By Eoin Harmon
It’s been a few years since European analogue television services were dismantled and turned off in place of digital services. You probably remember it wasn’t the easiest transplant to implement Saorview, but we came out the other end reasonably intact.
Are the European Union going to attempt something similar with the online market? The latest announcement was made last week, and has been declared the ‘European Single Digital Market’. With most of the tech giants hailing from North America, Europe cannot expect miracles to happen without taking action.
Buying and selling online has been established for many years, with people all around the world utilising ecommerce sites like eBay and Amazon. A major deterrent, particularly with deals made within two different EU countries, is that VAT and delivery costs can end up costing more than the value of the goods being bought. If a Single Digital Market was created, then it should be possible to keep these costs reasonable for all involved.
A subject close to my heart is the inability to watch on demand content from different countries, particularly the popular BBC iPlayer. Irish people have to pay their licence fees to RTÉ, but can still readily access BBC content on their televisions.
However, the iPlayer remains geo-blocked to anyone outside of the United Kingdom. The RTÉ Player recently established a paywall for international audiences, which would be a workable short-term solution in my opinion. The Single Digital Market seeks to abolish geo-blocking within member states, which would also extend to music and movie streaming.
Unfortunately, the European Commissioner for Digital Economy and Society, Günther Oettinger, made his announcement before the UK General Election. The unpredicted outcome of a Conservative Party majority bears massive consequences for any continued British involvement in the European Union.
The Tories promised to hold a referendum on EU membership in their campaign to remain in power. Now that they have a mandate to govern again, this referendum is guaranteed to happen, unless Prime Minister David Cameron can secure all of his country’s demands.
The licence fee is a contentious issue in Britain as well as in Ireland, so the PM may wish to protect the BBC from surrendering their geo-blocking abilities.

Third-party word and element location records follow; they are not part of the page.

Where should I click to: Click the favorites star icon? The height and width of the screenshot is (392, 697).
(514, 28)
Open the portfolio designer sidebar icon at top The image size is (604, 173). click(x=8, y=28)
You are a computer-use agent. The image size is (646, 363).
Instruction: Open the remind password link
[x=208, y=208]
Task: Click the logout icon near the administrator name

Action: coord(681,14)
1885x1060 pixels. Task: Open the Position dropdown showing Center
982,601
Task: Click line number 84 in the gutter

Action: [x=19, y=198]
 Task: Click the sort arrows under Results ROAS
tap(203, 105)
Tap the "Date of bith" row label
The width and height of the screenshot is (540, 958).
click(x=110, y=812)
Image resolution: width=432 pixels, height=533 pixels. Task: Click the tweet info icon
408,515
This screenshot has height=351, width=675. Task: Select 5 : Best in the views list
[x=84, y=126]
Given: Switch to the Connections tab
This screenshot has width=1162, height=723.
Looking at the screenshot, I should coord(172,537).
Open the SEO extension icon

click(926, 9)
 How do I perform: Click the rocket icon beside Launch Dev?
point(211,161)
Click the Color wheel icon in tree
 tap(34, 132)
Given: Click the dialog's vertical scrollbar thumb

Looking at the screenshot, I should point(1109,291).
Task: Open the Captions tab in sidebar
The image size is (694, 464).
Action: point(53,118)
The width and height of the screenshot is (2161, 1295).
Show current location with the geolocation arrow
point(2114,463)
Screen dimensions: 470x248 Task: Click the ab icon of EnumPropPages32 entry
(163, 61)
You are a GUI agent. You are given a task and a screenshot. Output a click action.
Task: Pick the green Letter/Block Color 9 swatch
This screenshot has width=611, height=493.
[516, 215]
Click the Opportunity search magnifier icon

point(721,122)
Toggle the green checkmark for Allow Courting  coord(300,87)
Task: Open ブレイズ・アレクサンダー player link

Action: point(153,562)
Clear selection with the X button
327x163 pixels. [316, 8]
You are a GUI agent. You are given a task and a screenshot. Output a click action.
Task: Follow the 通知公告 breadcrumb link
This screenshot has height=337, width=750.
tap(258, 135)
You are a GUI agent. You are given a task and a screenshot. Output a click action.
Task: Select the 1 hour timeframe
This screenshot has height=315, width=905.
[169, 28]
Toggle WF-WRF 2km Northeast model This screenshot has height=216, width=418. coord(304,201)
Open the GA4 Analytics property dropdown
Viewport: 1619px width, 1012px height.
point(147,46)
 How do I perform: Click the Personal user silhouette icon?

Regardless of the fate of Britain in the EU, the Irish Government should welcome the plans for a Single Digital Market. We may not openly seek out digital broadcasts from all of our European neighbours, but the ecommerce side ought to appeal for people who like to import goods from within the EU.
One thing is for sure, the EU cannot continue to sit idly by and watch the current multinationals race away with the online revenue streams.